Authors: Barbara Ismail
He knelt next to the body and lightly touched the man's cheek. He'd known Ghani since he was an eager boy with a gift for drumming, begging to be allowed to follow Dollah as he played around Kelantan and southern Thailand. Dollah was taken with his enthusiasm and his talent, and promised Ghani's father he would care for the boy on the road. Though Ghani was now in his early twenties and therefore a man, Dollah still felt protective towards him, and had trouble looking away from the body before him. “Call the police,” he ordered, not turning his head from Ghani's glazed eyes, his own filling up with tears.

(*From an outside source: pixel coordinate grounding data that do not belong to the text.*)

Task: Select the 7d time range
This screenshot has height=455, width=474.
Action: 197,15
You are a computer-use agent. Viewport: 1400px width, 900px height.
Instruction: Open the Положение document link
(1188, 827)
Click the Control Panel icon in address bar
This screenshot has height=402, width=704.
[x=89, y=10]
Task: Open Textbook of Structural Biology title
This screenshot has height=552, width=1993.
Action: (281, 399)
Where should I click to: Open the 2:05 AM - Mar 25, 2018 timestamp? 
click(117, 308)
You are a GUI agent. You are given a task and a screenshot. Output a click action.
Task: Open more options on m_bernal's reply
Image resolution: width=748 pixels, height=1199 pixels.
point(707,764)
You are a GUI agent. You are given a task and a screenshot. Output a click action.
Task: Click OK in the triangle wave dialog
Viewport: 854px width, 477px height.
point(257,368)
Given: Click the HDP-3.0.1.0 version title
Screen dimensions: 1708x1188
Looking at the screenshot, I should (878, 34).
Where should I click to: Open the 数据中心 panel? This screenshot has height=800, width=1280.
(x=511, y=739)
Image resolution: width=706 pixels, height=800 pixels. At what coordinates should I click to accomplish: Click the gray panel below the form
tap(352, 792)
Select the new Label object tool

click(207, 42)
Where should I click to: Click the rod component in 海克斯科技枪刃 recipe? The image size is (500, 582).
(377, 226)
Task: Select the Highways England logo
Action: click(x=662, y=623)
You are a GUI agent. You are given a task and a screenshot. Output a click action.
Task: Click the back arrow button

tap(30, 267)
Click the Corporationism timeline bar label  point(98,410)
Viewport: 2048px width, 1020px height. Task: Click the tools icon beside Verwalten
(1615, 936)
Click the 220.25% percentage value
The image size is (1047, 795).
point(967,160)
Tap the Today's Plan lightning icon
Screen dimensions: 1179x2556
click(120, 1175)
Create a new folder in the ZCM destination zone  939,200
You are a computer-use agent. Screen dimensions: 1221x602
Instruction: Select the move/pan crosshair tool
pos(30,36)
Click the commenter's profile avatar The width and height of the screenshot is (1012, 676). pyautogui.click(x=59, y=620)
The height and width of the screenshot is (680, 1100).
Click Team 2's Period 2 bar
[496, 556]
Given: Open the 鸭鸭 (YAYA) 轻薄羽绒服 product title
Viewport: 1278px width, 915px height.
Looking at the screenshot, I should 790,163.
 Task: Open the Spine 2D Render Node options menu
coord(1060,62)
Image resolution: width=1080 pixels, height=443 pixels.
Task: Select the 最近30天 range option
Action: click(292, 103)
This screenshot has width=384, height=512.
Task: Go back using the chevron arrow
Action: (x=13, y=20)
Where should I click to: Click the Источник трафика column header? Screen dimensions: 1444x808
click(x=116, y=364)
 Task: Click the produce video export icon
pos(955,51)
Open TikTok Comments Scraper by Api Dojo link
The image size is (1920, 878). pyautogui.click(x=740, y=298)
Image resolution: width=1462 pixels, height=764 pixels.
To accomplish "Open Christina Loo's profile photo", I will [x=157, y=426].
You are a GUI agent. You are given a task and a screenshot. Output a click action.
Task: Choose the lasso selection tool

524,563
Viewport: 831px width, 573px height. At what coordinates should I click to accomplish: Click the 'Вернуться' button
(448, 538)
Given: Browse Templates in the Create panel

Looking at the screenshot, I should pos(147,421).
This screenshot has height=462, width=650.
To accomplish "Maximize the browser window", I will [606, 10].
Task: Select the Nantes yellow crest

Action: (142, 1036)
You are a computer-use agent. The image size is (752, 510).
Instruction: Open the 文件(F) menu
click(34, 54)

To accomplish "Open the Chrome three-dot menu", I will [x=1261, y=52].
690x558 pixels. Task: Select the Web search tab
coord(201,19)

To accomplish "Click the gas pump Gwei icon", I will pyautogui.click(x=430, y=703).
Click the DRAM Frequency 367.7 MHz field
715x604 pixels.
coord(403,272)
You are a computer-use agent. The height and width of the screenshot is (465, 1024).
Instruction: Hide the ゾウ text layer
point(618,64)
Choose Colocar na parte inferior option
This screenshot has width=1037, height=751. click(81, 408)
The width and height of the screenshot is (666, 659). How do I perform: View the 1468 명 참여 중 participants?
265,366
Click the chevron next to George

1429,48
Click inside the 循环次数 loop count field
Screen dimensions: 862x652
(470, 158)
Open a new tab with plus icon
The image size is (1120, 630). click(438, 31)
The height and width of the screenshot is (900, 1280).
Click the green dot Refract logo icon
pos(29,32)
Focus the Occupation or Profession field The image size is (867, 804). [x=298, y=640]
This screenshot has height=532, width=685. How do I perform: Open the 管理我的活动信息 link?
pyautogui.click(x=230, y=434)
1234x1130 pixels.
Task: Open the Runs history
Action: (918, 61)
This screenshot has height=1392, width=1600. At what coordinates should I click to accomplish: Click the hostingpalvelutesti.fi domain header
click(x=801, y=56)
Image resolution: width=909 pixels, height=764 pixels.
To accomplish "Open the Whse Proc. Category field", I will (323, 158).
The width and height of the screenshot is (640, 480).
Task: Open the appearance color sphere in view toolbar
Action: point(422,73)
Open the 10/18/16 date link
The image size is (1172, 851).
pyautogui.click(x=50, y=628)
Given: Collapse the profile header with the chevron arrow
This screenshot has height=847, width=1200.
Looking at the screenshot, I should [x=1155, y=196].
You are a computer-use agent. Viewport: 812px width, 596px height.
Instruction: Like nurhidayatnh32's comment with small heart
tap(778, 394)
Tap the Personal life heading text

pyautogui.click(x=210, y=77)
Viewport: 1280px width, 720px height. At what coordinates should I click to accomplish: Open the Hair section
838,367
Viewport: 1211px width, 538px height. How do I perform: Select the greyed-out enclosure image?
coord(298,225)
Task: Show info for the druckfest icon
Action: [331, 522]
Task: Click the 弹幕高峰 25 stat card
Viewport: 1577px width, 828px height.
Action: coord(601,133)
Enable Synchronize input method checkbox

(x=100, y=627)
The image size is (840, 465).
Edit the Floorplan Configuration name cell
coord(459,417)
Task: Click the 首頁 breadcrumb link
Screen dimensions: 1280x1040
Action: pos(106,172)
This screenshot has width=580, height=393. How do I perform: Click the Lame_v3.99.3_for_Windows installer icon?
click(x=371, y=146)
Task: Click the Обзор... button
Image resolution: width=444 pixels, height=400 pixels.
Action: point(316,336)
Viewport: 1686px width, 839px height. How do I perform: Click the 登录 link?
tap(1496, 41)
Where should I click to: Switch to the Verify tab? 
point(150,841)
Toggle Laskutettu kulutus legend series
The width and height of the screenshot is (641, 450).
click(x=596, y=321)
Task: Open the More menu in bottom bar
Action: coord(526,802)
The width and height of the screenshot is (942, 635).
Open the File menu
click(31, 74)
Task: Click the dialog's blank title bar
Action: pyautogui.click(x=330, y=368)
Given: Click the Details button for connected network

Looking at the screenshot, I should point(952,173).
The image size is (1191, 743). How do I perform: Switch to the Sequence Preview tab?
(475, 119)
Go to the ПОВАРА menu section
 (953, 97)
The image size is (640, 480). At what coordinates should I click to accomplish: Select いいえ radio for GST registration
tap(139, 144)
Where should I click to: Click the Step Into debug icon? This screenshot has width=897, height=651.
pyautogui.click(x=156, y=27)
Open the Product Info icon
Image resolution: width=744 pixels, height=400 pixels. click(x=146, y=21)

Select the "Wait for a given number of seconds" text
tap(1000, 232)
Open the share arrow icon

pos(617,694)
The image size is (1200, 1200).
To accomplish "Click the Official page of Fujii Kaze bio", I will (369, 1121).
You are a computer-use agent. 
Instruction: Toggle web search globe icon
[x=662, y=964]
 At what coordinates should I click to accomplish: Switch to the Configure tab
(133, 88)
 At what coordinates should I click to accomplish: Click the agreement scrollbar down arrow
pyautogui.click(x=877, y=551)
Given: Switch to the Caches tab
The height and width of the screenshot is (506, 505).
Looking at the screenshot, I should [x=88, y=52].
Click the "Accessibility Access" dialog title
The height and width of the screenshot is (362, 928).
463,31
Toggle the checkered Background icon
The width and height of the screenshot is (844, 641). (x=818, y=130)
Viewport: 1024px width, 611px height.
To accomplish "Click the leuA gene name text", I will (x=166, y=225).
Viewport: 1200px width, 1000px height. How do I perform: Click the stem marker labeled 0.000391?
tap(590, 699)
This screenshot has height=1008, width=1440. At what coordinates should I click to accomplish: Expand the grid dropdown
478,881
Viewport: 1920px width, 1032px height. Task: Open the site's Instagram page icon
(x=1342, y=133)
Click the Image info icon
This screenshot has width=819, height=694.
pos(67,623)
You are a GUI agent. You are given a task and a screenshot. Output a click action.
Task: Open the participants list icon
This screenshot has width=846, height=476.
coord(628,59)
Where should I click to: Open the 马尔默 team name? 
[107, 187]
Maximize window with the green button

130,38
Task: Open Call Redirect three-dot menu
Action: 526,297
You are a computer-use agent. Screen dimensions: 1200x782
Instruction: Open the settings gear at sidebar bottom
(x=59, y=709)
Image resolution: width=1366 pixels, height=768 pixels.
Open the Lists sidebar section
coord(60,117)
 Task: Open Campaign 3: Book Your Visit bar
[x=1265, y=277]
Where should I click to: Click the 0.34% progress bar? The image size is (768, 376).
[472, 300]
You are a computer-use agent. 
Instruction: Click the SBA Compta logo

It was his duty to inform his sponsors there had been a murder on their land, and he dreaded it.
Wayang Siam
had a something of wild reputation, mostly having to do with women rather than with murder, but this wouldn't improve it any. He walked reluctantly up the stairs of a large wooden house, the front of which perched high off the ground
on stilts to avoid Kelantan's yearly floods. The kitchen in the back sat flat on the ground, closer to the backyard well and chicken coops: the
kampong
organic trash collection. The house was painted a light blue, and sported a bit of floral carving over the door. A prosperous village home, comfortable and unpretentious. The lady of the house sat on the porch preparing to leave for work.
“Abang
Dollah,” she said politely, clearly wondering what he was doing here at this time of the morning.
“Kak
Maryam,” he answered slowly. “Something's happened.”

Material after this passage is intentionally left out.